By Tom Rhodes, 10/8/2012
Last Sunday was Pulpit Freedom Sunday. As Libertarians we should celebrate the bravery of the hundreds of pastors who thumbed their nose at the IRS and preached about politicians and politics in defiance to the government. The idea that the first amendment allows the state to regulate the speech of the church is absurd. The entire Bill of Rights it is a limit on the government not the people or any organization which they form and belong. Pastors not the government should determine what is said from the pulpit.
Statist arguments from those who say to pastors, "If you want to exercise your right to free speech, just give up your tax-exempt status" are illogical and absurd on their face. It would be the same as telling everyone that in order to deduct your homes mortgage interest from your taxes you must give up your right to be free from warrantless searches of your home. The idea is that because the government is in essence paying for your house with a tax deduction it has the right to search your house any time for any reason or for no reason at all. That idea is invalid on many fronts.
It makes as much sense as saying, "if you want to maintain your right to a jury trial, just give up your tax-exempt status." Just like a jury trial, and the right to keep and bear arms, and the right not to testify against yourself, are all rights not privileges grated by the government which can be taken away based on an arbitrary tax classification, the right to free speech and religion is just that, constitutionally protected rights, not privileges that can be revoked by dangling the tax-exempt status of a pastor's church over his head. The IRS rule against free speech for pastors should be declared unconstitutional.
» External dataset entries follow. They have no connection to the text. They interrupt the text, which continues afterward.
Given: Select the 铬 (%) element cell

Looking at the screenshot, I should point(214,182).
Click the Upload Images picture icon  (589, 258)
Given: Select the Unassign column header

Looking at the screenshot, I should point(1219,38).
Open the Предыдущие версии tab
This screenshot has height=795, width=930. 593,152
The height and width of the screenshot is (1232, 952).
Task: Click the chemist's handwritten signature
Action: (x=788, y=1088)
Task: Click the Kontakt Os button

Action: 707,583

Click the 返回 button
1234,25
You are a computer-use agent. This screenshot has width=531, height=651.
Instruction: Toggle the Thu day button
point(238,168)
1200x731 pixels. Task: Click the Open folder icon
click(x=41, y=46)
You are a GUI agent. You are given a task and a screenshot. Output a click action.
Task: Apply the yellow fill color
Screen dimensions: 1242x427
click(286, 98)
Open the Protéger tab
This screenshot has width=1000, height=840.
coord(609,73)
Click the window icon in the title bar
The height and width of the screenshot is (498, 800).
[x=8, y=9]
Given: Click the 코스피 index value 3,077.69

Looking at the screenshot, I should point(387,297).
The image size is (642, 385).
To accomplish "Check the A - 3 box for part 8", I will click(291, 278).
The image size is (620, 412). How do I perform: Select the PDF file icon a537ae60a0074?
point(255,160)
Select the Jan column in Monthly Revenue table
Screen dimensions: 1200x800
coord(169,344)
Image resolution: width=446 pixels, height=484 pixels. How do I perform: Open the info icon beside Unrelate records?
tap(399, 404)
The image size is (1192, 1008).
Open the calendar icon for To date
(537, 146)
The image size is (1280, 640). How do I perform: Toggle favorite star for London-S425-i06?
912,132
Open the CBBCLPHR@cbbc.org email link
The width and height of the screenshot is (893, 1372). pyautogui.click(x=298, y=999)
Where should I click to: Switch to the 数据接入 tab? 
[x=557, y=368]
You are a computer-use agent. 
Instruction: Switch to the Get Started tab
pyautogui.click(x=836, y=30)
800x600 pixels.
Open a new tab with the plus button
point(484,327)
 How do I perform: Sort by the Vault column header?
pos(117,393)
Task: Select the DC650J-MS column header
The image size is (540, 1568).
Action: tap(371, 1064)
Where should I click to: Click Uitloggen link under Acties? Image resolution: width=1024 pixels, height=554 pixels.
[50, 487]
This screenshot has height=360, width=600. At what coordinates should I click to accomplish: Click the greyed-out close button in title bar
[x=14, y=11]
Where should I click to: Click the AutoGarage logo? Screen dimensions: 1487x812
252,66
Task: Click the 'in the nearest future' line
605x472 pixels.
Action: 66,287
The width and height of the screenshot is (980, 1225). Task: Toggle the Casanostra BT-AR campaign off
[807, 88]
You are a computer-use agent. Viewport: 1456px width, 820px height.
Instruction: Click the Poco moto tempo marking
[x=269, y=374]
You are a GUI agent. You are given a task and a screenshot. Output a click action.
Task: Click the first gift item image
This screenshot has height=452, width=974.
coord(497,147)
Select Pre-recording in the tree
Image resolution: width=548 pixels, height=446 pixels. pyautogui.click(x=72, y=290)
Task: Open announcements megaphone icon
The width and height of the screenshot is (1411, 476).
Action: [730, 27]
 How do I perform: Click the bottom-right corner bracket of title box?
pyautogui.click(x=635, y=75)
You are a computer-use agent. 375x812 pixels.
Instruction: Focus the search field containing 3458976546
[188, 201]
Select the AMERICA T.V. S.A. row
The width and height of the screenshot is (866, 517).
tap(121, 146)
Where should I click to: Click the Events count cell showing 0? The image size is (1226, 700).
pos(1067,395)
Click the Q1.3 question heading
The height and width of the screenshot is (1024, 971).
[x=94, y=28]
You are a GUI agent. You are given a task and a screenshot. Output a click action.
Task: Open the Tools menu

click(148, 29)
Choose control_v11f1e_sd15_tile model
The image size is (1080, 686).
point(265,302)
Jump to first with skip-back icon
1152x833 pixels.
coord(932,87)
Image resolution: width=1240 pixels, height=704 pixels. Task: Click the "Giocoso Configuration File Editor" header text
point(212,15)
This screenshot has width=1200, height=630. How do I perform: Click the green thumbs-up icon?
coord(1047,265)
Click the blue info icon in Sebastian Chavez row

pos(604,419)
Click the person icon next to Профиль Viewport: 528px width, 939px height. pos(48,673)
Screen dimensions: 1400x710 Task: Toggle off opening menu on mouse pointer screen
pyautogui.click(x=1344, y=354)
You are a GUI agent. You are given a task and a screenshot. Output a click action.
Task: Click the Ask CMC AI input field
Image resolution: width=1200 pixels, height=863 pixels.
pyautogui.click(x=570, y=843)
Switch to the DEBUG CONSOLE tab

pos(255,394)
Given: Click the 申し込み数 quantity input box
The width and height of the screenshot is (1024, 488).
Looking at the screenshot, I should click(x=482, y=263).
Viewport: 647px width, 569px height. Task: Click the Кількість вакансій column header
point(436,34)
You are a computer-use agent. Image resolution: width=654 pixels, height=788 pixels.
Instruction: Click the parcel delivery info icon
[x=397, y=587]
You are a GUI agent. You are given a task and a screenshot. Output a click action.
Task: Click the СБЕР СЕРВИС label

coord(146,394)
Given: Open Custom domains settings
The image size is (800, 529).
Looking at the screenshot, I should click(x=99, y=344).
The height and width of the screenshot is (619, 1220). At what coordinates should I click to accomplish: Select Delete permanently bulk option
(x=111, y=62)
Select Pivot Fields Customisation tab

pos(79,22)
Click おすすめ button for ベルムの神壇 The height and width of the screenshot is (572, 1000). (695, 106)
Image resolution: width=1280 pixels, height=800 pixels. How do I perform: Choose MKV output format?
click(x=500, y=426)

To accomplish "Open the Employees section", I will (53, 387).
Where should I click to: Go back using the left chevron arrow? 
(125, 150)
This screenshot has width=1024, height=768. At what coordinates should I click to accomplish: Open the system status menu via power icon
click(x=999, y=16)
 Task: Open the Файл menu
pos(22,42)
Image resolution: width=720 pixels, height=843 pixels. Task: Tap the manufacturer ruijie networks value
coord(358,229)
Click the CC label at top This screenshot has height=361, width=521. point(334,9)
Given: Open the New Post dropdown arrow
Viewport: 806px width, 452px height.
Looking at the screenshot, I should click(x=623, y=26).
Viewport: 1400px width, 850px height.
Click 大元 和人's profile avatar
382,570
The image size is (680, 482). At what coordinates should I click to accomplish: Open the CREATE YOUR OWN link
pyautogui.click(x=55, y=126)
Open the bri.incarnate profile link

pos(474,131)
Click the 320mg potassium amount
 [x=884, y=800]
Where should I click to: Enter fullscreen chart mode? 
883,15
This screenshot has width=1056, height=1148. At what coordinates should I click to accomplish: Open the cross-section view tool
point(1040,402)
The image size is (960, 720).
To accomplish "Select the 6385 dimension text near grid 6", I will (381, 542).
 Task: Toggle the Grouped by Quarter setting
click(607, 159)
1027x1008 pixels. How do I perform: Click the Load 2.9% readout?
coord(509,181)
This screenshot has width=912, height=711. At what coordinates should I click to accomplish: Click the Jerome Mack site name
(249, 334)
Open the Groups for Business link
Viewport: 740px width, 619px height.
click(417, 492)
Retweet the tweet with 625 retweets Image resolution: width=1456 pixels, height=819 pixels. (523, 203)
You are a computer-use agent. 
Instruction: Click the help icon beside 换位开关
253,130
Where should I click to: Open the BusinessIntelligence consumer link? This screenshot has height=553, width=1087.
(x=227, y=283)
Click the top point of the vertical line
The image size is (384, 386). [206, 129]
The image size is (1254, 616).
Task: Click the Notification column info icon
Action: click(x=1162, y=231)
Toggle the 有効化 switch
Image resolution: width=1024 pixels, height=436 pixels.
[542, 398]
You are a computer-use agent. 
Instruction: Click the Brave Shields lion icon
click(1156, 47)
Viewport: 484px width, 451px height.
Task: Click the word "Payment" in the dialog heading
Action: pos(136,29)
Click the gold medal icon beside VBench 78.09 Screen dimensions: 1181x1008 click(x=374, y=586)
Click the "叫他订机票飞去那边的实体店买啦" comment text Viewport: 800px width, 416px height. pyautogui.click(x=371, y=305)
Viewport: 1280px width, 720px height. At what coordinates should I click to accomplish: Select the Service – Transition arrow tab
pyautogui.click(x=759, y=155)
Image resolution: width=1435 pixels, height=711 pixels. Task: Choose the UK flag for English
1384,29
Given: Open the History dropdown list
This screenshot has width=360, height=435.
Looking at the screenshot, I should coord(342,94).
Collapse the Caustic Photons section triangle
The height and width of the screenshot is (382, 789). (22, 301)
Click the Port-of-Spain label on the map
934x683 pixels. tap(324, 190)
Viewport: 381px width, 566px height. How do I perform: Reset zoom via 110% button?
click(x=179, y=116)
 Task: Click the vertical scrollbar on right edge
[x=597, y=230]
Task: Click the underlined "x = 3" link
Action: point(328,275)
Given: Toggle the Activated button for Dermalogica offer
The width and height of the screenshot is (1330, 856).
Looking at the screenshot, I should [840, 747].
Tax cuts or exemptions do not "subsidize" religion or anything else. An IRS tax-exempt status to a church is not a subsidy unless all money belongs to the government. Last year the US Supreme Court rejected that idea. Justice Anthony Kennedy wrote for the majority in Arizona Christian School Tuition Organization v. Winn. "Like contributions that lead to charitable tax deductions, contributions yielding STO tax credits are not owed to the State and, in fact, pass directly from taxpayers to private organizations. Respondents' contrary position assumes that income should be treated as if it were government property even if it has not come into the tax collector's hands. That premise finds no basis in standing jurisprudence. Private bank accounts cannot be equated with the Arizona State Treasury." It is clear that the government has no automatic right to a church's money because a pastor doesn't give up his right to free speech. There is no right for the government to be free from the church or from the beliefs of the citizens; rather the government is restricted from restricting free speech and the free exercise of religion. Our constitution doesn't restrict churches or pastors or the people, it restricts the government.
Whether a group is formed to promote model aviation (the AMA) or promote doctors (the AMA) or promote motorcycle racing (the AMA), or promote management training (the AMA), or to market marketing (the AMA), or to give music awards (the AMA), or promote a religion, or promote a group of workers, they should all have the same rules applied equally, and all have their rights respected equally. Any other position is unjust. Charities are non-profits and have been outside the legitimate tax base since the founding of our nation. Our government has no more right to a church's money because its pastor won't give up his constitutionally protected right to free speech, than it has the right to curb the speech of any other non-profit, like the AMA, ACLU, PETA, VFW, or AFL-CIO.
If you think that because an individual receives a tax deduction for contributions to a church as being a benefit that justifies restricting the freedom of speech from the pulpit, why isn't that claim as true for any other organization that you can receive a tax deduction when you make a donation. Should the United Way have its free speech squelched? Why should churches be treated any differently?
Union dues are tax deductable and unions are tax exempt, if churches can't promote or endorse a candidate without losing their tax exempt status why can unions? I know the IRS classifies churches as 501(C)3 organizations and Unions as 501(C)5 organizations, but it is illogical, absurd, and reprehensible to limit the speech rights of a group of people for some arbitrary classification by the government; especially when it is the government and not the people or any assembly of people that is constitutionally limited.
If you support the idea that pastors should not be allowed to endorse or financially support candidates then you must support the idea unions should not be allowed to endorse candidates. As libertarians we can and do support all forms of free speech, even that of pastors to endorse and criticize candidates from the pulpit. Last Sunday 1600 pastors were brave enough to stand up to statism, we salute all of you who took up the challenge. Our current tax system is now being used to control and restrict our constitutionally protected freedoms, it is time to scrap the entire thing and start over.